Required action:
Look over the lines below. Report each one that includes the string "button".

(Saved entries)

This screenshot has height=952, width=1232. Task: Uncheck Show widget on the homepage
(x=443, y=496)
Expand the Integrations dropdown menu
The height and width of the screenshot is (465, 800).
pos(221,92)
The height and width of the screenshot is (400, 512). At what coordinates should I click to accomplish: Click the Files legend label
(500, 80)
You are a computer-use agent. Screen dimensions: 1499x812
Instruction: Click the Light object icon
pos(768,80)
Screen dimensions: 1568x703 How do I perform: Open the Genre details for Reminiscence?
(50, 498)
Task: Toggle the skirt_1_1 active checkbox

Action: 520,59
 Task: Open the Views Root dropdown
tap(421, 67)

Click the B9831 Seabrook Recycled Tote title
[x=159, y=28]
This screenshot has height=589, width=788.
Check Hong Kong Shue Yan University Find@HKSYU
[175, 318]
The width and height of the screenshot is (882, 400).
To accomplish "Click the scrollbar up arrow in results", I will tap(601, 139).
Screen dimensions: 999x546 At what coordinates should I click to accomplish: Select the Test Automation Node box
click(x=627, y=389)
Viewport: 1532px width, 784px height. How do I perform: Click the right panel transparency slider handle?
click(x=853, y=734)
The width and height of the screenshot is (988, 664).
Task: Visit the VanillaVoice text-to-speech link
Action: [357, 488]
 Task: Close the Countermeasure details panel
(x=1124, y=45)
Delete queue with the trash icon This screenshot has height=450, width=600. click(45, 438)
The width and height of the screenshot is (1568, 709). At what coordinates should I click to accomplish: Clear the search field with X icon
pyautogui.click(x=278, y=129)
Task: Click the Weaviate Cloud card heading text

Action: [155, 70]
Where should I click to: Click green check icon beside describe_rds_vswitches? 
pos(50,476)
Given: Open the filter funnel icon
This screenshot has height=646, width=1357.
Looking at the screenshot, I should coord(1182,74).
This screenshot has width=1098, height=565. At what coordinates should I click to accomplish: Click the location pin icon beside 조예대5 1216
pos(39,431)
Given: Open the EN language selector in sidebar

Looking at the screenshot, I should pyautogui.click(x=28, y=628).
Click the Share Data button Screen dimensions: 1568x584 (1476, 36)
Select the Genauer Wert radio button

Answer to the problem:
Click the Share Data button Screen dimensions: 1568x584 (1476, 36)
Select the Genauer Wert radio button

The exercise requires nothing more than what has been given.